On Thursday, House Ways and Means Committee Chairman Jason Smith (R-MO) held a news conference to release the transcripts of interviews with two IRS officials who have become whistleblowers about the Hunter Biden matter. The short version is that the two officials, both very experienced, both with detailed first-hand knowledge of the Biden case, allege that the Justice Department made a string of decisions "that had the effect of benefiting the subject of the investigation." From Whistleblower #1, Gary Shapley: "I am alleging, with evidence, that DOJ provided preferential treatment, slow-walked the investigation, [and] did nothing to avoid obvious conflicts of interest in this investigation."

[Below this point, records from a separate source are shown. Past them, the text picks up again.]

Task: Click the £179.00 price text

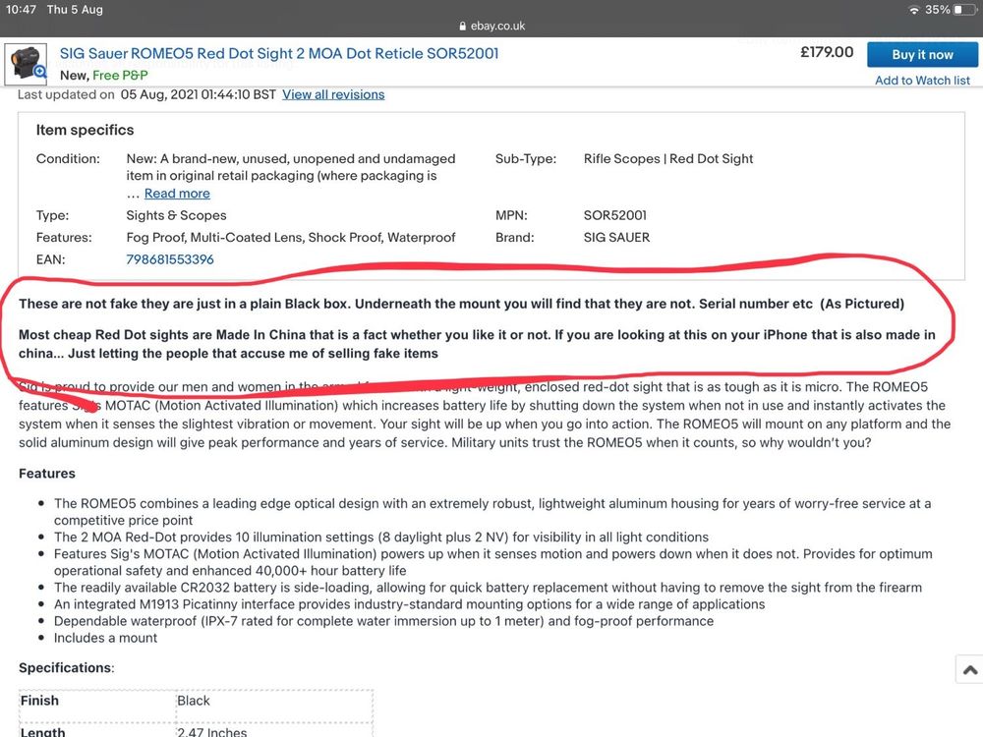Action: [x=826, y=53]
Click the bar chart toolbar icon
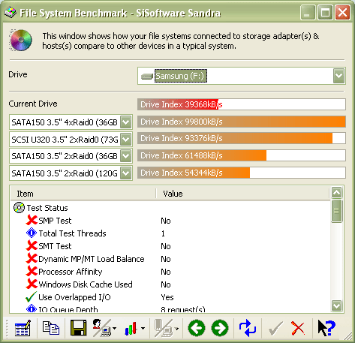Image resolution: width=355 pixels, height=343 pixels. 131,329
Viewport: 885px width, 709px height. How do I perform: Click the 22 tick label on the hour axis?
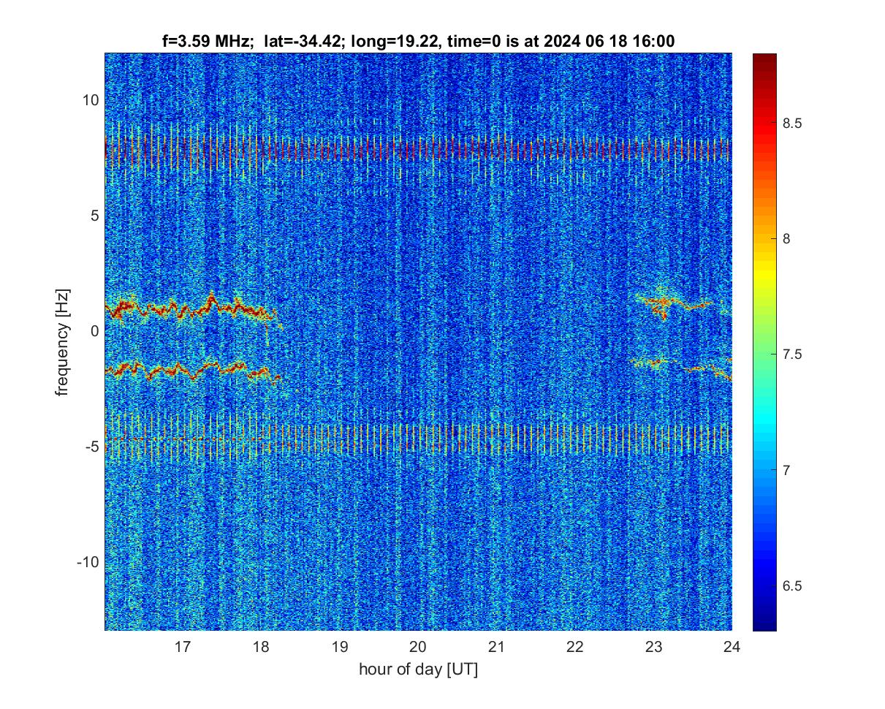click(574, 647)
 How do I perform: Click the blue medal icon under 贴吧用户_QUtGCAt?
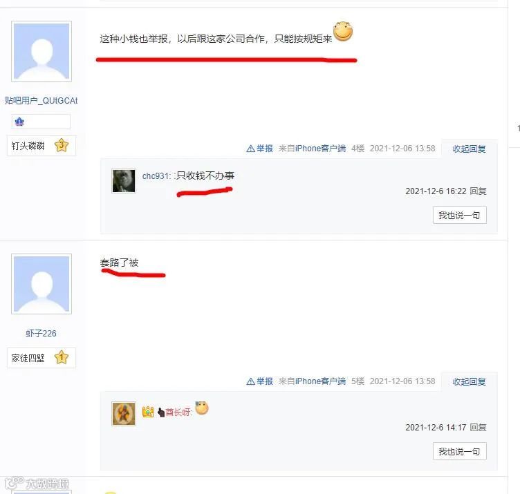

There's a lot to discuss. For the purposes of this newsletter, let's look at one piece of new evidence that was released. It's a WhatsApp message from July 30, 2017, that Shapley says the IRS discovered not on Hunter Biden's laptop but during the execution of a warrant to search iCloud records. In it, Hunter Biden was speaking to a man named Henry Zhao, a Chinese businessman involved in Biden's shady dealings in China and also, reportedly, an official in the Chinese Communist Party.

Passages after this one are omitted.